Questa frase, che faceva brillare di luce splendida il cuore di Dio, mi aveva davvero colpito, tanto che vi sono ritornato più volte, leggendo nel Creato, ricco di bellezza sovrana, il tocco della “tenerezza” di Dio che ci raggiunge in ogni tempo e in ogni luogo per accarezzare con dolcezza il nostro cuore.

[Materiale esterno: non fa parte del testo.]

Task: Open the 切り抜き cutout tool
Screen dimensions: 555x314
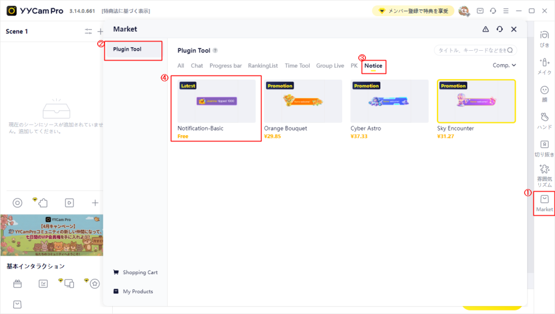Action: [544, 148]
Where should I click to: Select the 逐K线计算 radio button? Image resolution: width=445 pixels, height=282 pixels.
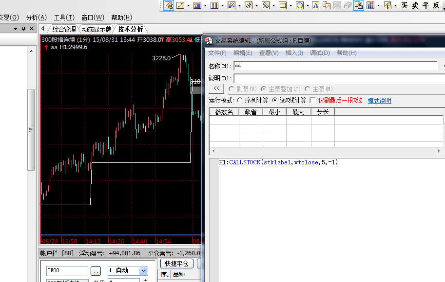(x=275, y=101)
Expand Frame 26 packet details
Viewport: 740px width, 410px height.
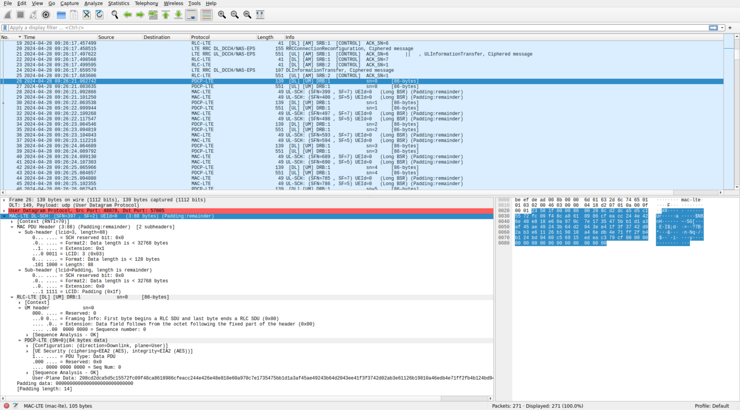(x=4, y=199)
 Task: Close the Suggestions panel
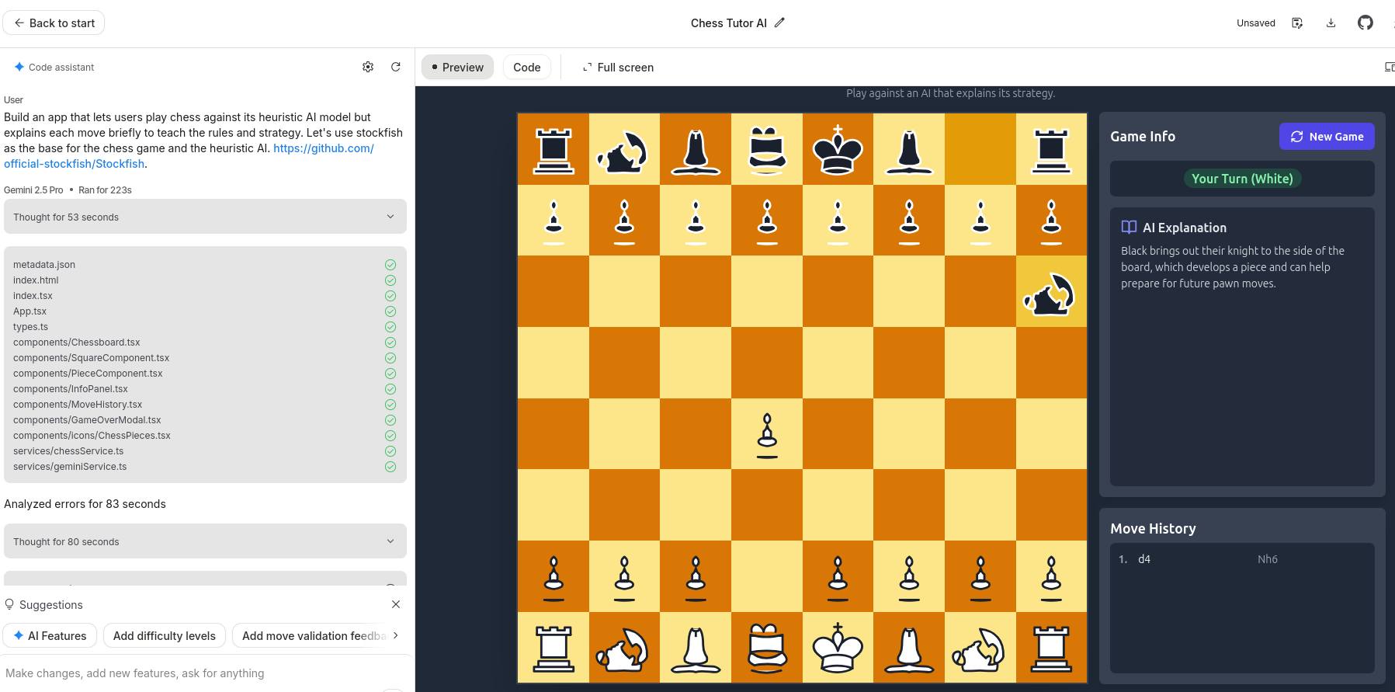tap(396, 604)
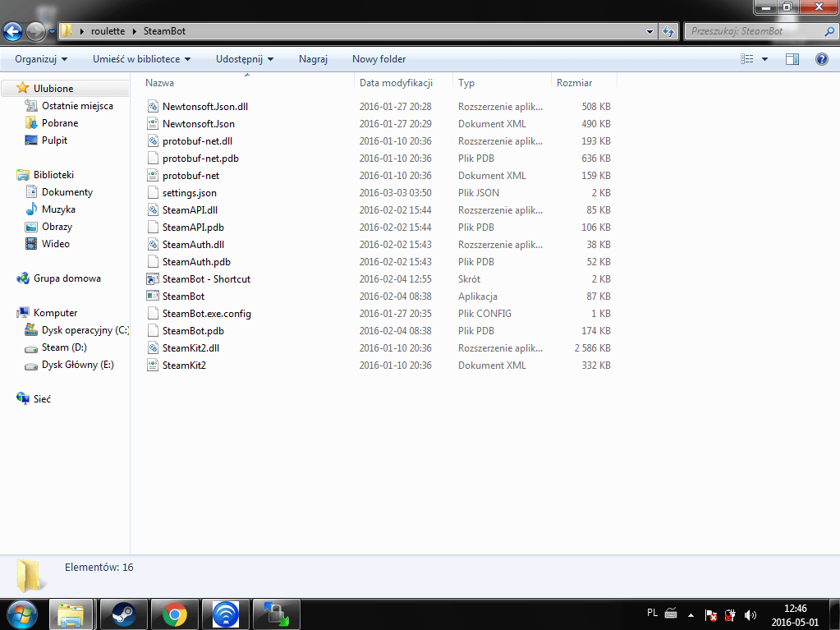Select the SteamBot application file icon

click(x=152, y=297)
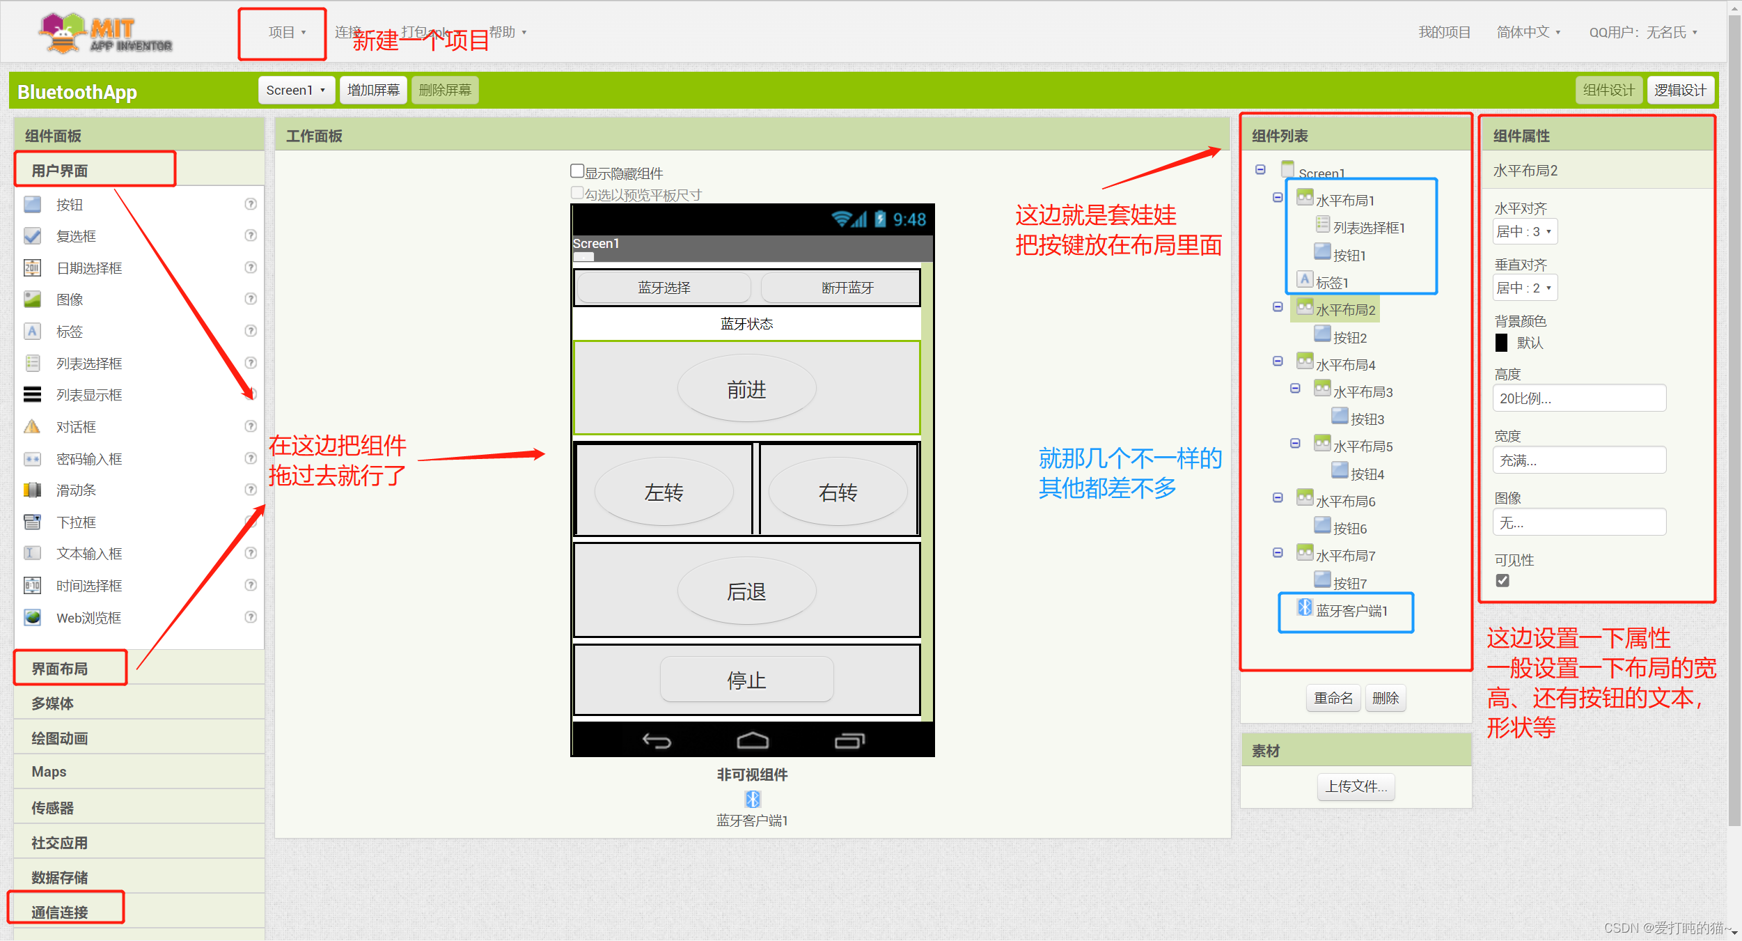Click the 逻辑设计 button
1742x941 pixels.
click(x=1679, y=91)
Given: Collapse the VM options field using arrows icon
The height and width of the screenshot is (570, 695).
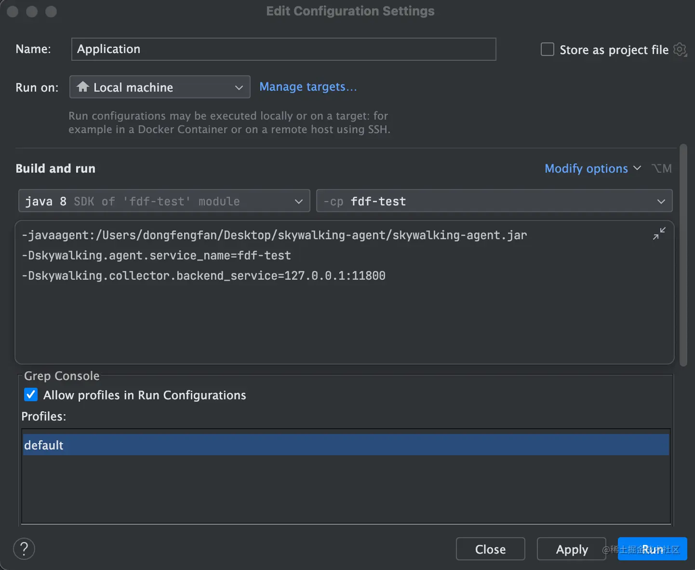Looking at the screenshot, I should coord(659,234).
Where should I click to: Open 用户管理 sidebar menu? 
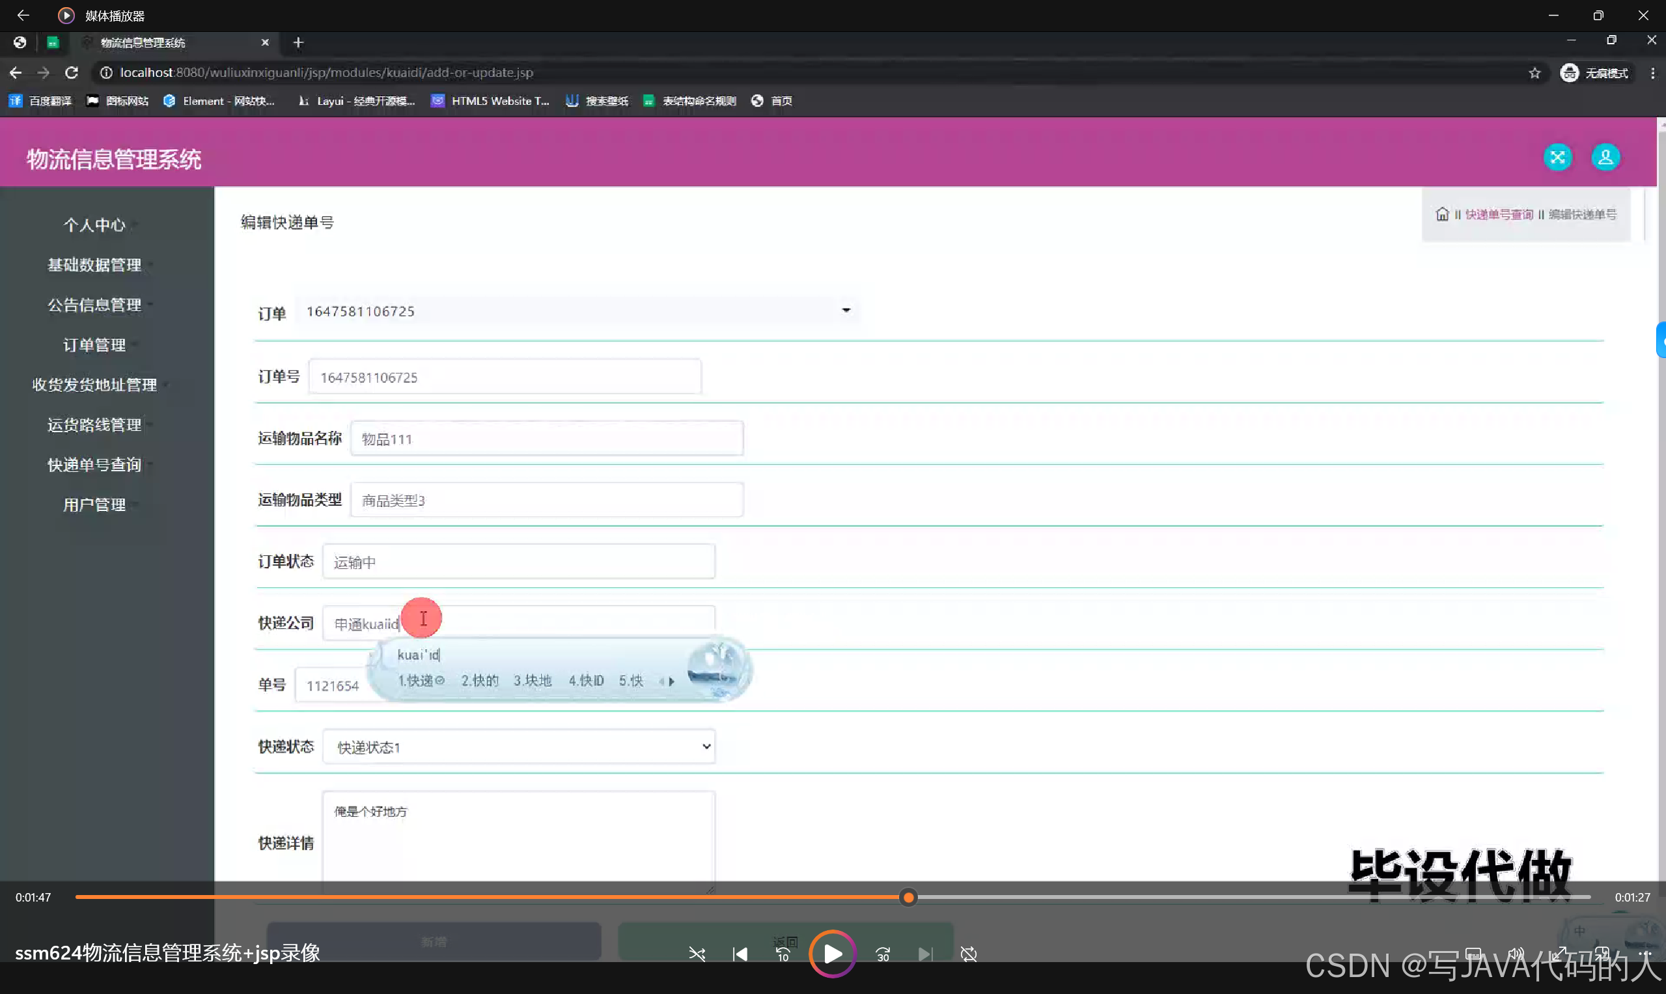tap(94, 505)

Cosa mi capita di vedere e di sentire in questi giorni? Il Papa che ripete con insistenza che dobbiamo credere nella tenerezza, non temerla, perché è un mezzo per far sentire il battito del cuore di Dio agli uomini del nostro tempo, così soli e bisognosi di un amore semplice e dolce. Ma soprattutto con stupore ho spalancato gli occhi vedendo Il Papa che dà un bacetto sulla guancia alla presidentessa dell’Argentina che, da quanto so, è una “grimetta” di donna non facile. Quella lady dal cappellino sulle ventitrè in maniera un po’ spavalda e da primadonna, ha detto che pensa di essere la prima donna ad essere baciata da un Papa. Io penso che quel bacetto inaspettato e forse – anzi senza forse – immeritato, non le permetterà mai più di immaginare la Chiesa come una suocera impicciona, ma la farà sentire come una madre buona che tutto sa comprendere e perdonare.